Este libro de Cristóbal Joannon se pasea por una secuencia de historias y especulaciones, las cuales mantienen una ilación aparentemente azarosa, una curiosa divagación, un tanteo simpático y cercano, un callejeo por distintos temas y momentos vitales, sin ceñirse a una estructura conocida, sin cerrar alguna cuestión, con una coherencia secreta difícil de definir pero que emana, de algún modo, de su experiencia y es fiel a ella. Una escritura con estos rasgos, como él mismo lo señala en el agudo capítulo inicial, no es, sin embargo, un producto ingenuo, sino una artificial y deliberada ingenuidad o llaneza; sobre todo, viniendo de un autor con la conciencia y acervo de lecturas de Joannon, autor de un par de buenos libros de poesía y de importantes traducciones.
Joannon logra en gran medida esa ilusión de un texto como una suerte de fluido ligero que brota espontáneamente de los dedos, en el cual las referencias que señalan sus coordenadas culturales circulan sin ostentación ni pedantería, visitas queridas que pasan con contención y gracia, asomando solo el ápice de un saber fragmentario y personal y, aprovechando esta caminata suavemente estrafalaria y seria, consigue adentrarse y merodear por algunas de las antiguas encrucijadas o nudos de la condición humana y del hombre de letras.

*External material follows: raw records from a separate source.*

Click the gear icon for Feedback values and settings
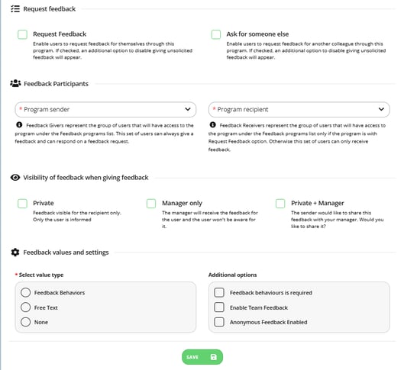The height and width of the screenshot is (370, 404). 15,253
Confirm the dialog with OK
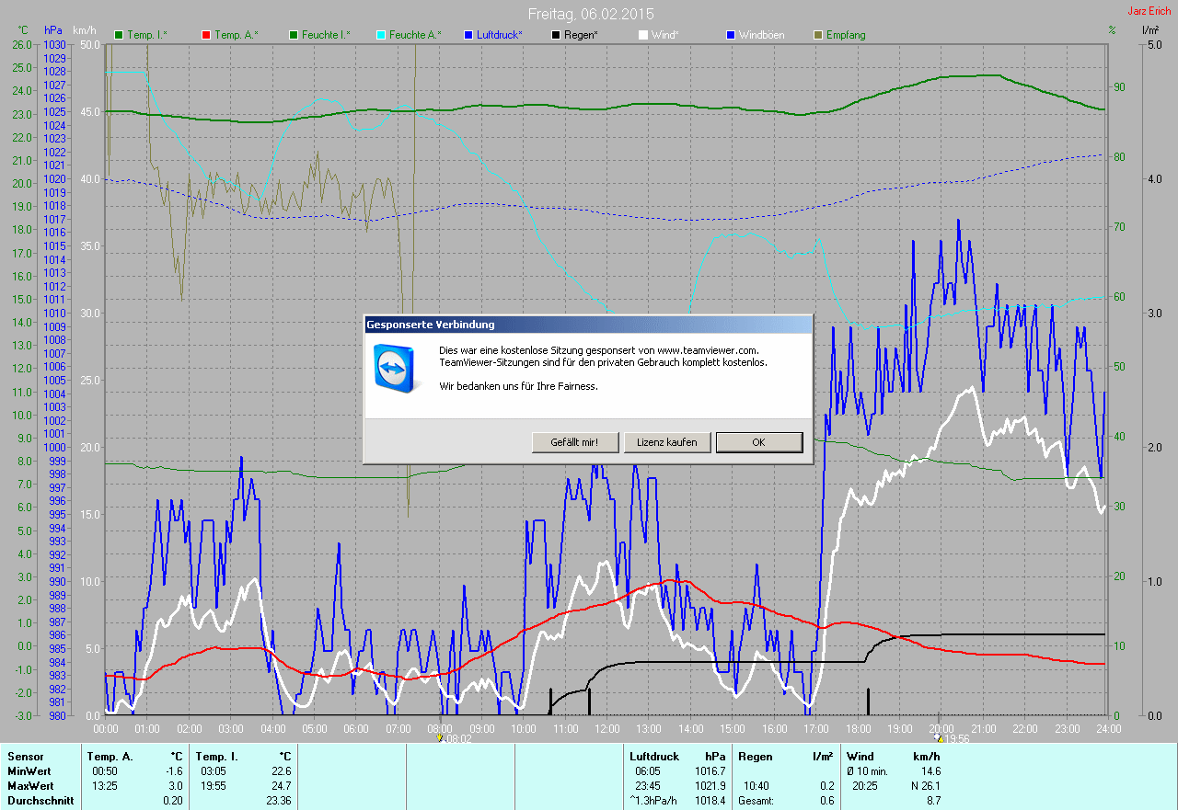The image size is (1178, 810). click(x=758, y=442)
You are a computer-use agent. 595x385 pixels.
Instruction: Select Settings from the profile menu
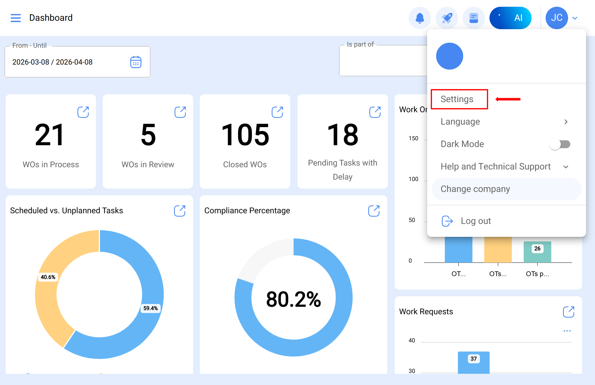click(x=457, y=99)
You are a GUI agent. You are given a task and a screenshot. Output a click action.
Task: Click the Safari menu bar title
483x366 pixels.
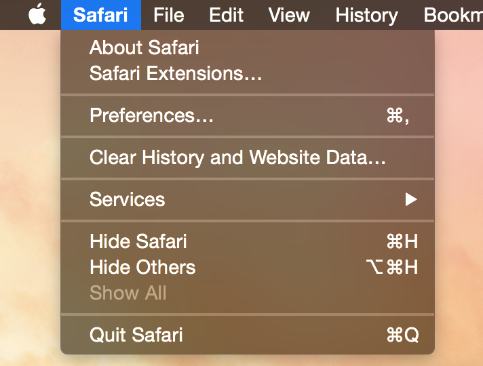coord(100,15)
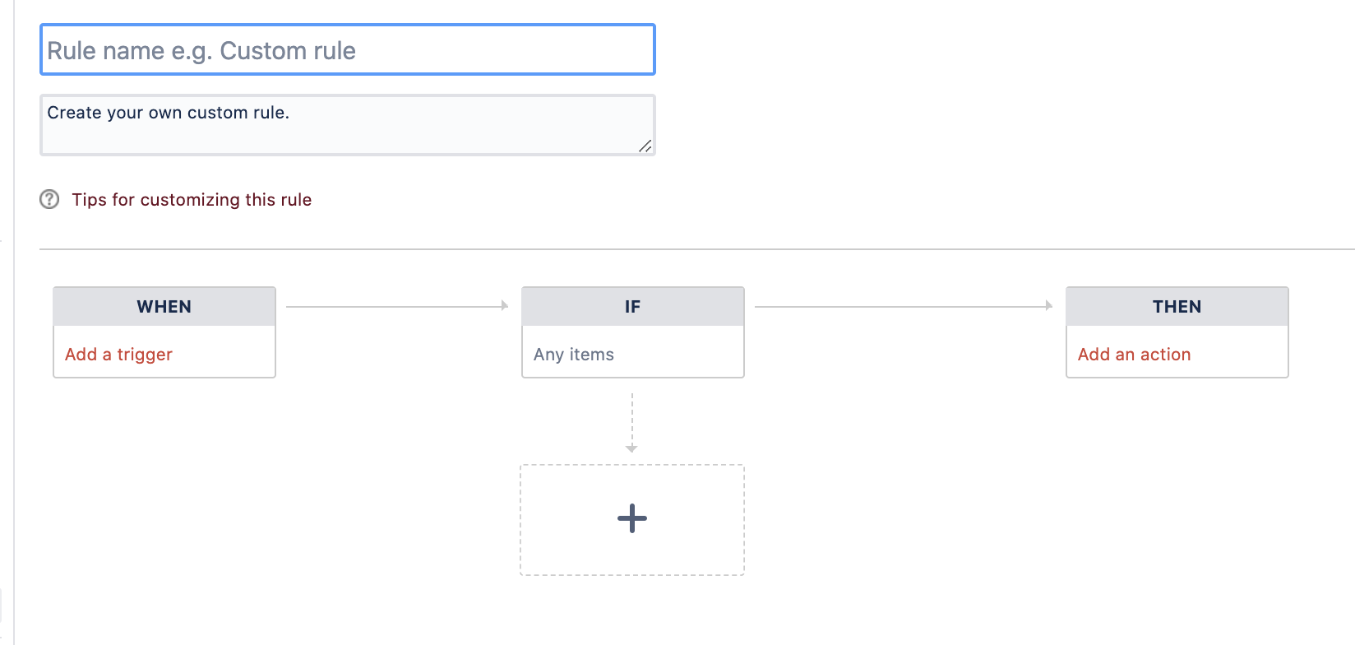The image size is (1355, 645).
Task: Click the THEN block header
Action: 1177,307
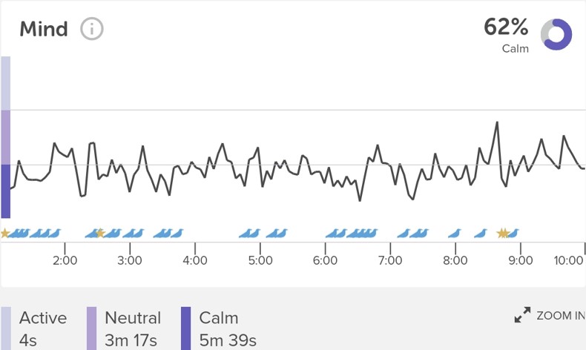
Task: Click the 62% Calm text
Action: point(506,35)
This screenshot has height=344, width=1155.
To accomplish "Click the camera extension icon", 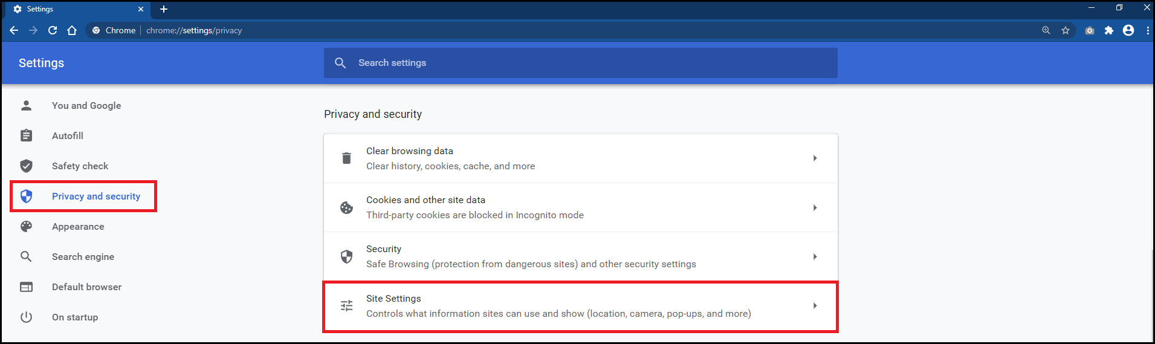I will click(1090, 30).
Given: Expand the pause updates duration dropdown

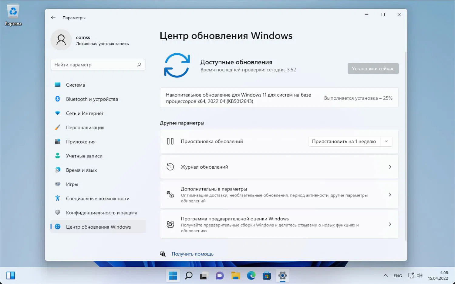Looking at the screenshot, I should click(386, 141).
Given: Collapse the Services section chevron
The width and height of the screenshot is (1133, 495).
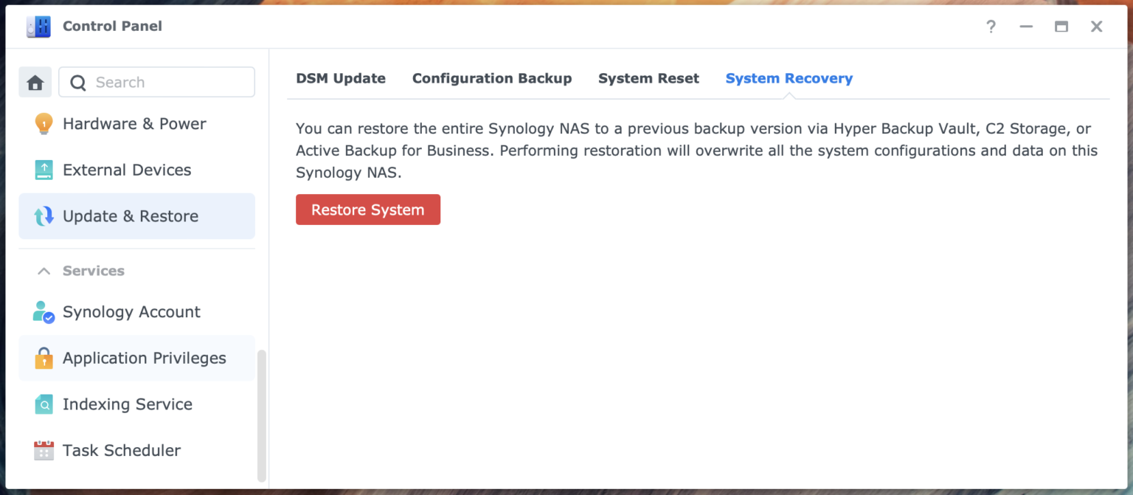Looking at the screenshot, I should tap(44, 271).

El centro y fundamento de este libro es un narrador autobiográfico que se perfila a sí mismo con una honestidad sin aspavientos, un sujeto frágil, situado en un eje inestable y tensionado entre la literatura y la filosofía, entre el hogar y la familia, de un lado, y la libertad y el estudio, del otro, entre la creación y la vida, recorriendo los tópicos con un sano escepticismo, con un humor levemente risueño y una ironía latente y permanente, en sordina, que atrapa en su acogedora pero filosa amabilidad.
Apoyado en la modestia de estas 120 páginas, el lector sorteará sin conmoción, oblicuamente, los escollos que, a menudo, tornan odioso, aburrido o inútil los tan frecuentes ejercicios autobiográficos. Sin ser memorias, Joannon se las arregla para hablar de sí mismo excéntricamente, para practicar un egotismo que lo va conduciendo fuera de sí mismo, hacia sus amores y pasiones: algunos amigos (el homenaje a Guillermo Hidalgo, una “vida breve” dentro la obra), los libros y las bibliotecas, Aristófanes, las mujeres, los lugares soñados para pensar, leer y crear (es muy bello el capítulo sobre la casa ideal), el arte de callejear.

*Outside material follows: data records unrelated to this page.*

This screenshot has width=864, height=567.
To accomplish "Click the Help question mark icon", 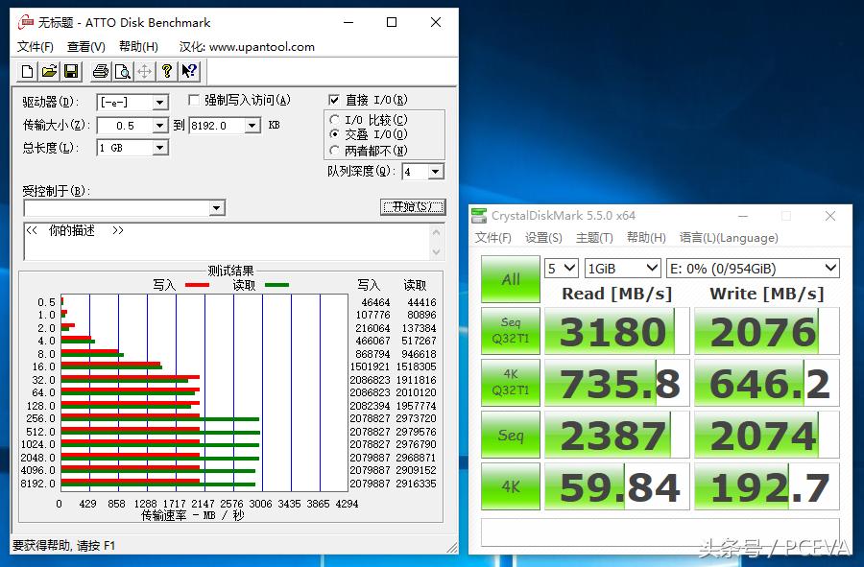I will (165, 71).
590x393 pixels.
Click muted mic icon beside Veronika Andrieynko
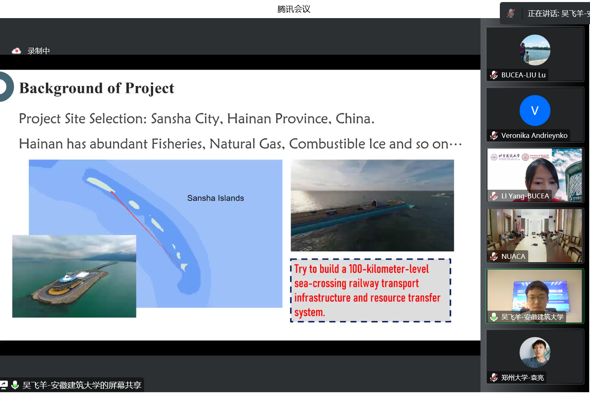pos(494,135)
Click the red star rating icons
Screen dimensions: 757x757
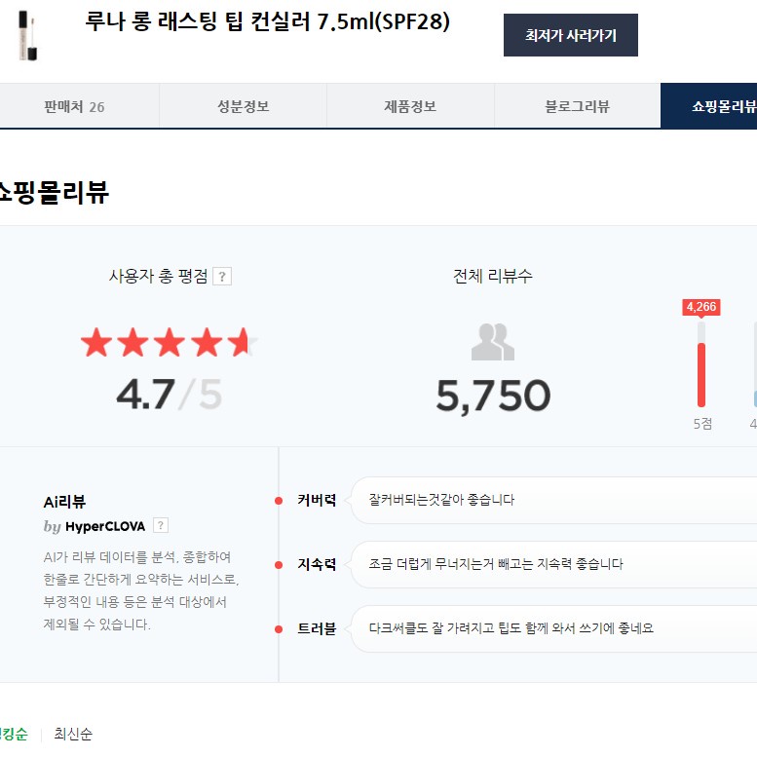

Por su forma y contenido, sirve también de homenaje al género del ensayo, al cual este libro se adscribe, una forma literaria generosa, flexible, juguetona, que concede licencia para introducir en un texto la amplia gama de materiales que aquí se exhiben (se incluyen también algunos divertidos dibujos), pero que es exigente en cuanto a la calidad de la escritura. Un ensayo es ensayo en la medida que logra sacar un brillo inesperado al idioma que cause placer al oído y al pensamiento en una simbiosis que no reclama ninguna otra forma literaria.

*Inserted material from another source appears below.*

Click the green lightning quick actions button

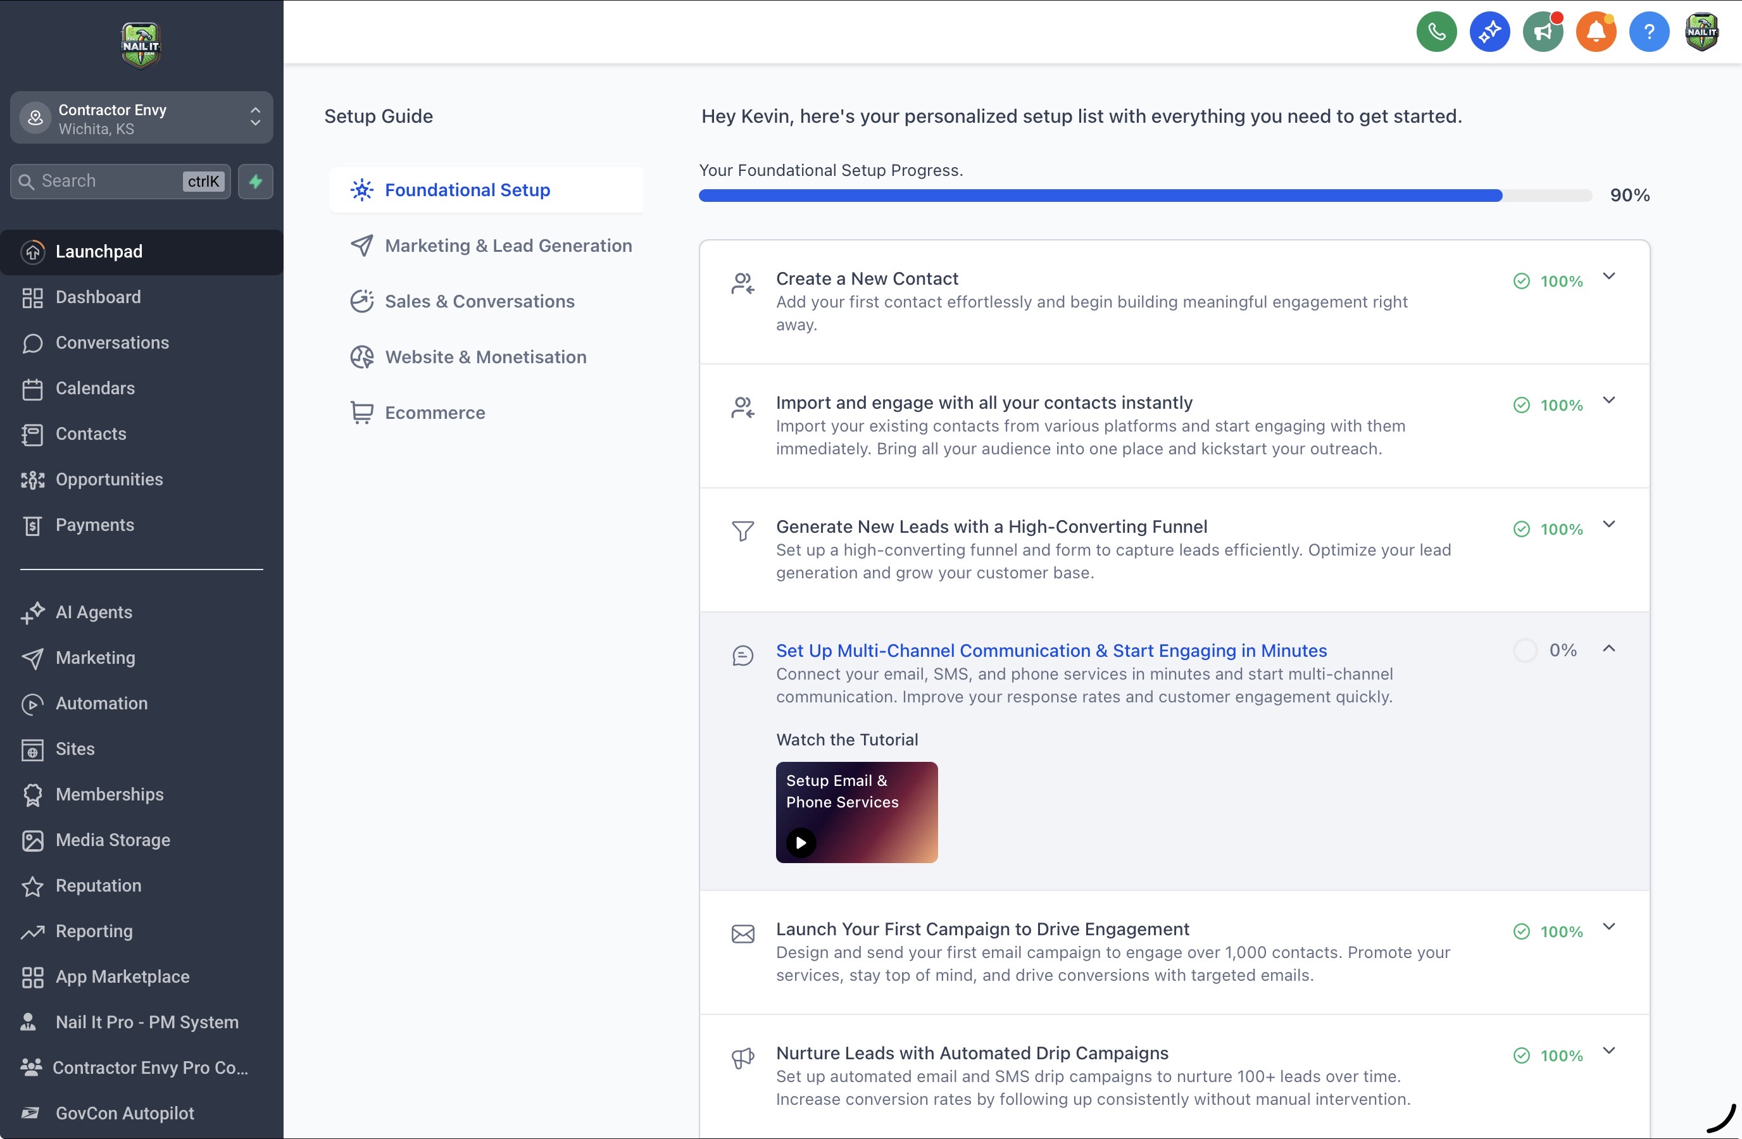pyautogui.click(x=255, y=181)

La virtud de la prosa de Joannon, la cual tiene nexos patentes con su poetizar, ama esconderse. Es serena, pausada, soleada, aguda y punzante, sin llegar al sarcasmo, porque el sarcasmo es siempre algo obvio y grosero. Un señor jubilado que ha adoptado la decisión de escribir sus memorias —podría ser un viejo y latoso abogado— es el blanco de sus lancetas de terciopelo, pero, a la vez, es el espejo que sirve de preámbulo a su propio ejercicio de rememoración y, entonces, los alfileres tienen filos para ambos lados.
Sobre mi cadáver es un texto trabajado con esmero. En ocasiones el narrador detiene el relato e informa al lector que ha leído los párrafos anteriores o informa en una versión anterior del escrito, ya revisada y abandonada. Podríamos no creerle. El escritor es también el primer lector –y crítico- de su texto. Joannon sabe jalonar, sin que se perciban demasiado las costuras, los trucos retóricos que le permiten ir ganándose el asenso y la simpatía del lector, haciéndolo cómplice de su búsqueda, que siempre se torna escurridiza, invocándolo, cediéndole la palabra, emborrachándole la perdiz para disfrazar de azar una cuidadosa divagación, una defensa ante una acusación nebulosamente formulada por él mismo.
Su especulación sobre las paradojas del crimen perfecto, cuya perfección nunca es total desde el momento que sabemos de su existencia (o, como indicaba el filósofo Humberto Giannini, no permite jactarse de él), parece trasladarse a la bondad de esta prosa: se encuentra tan bien oculta que bien podría pasar desapercibida y hace arduo cualquier esfuerzo de escudriñarla y echarla a luz y acaso el mensaje sea ese: el arte de escribir bien radica en la leve, inusual e invisible artimaña que permite esconder el cadáver.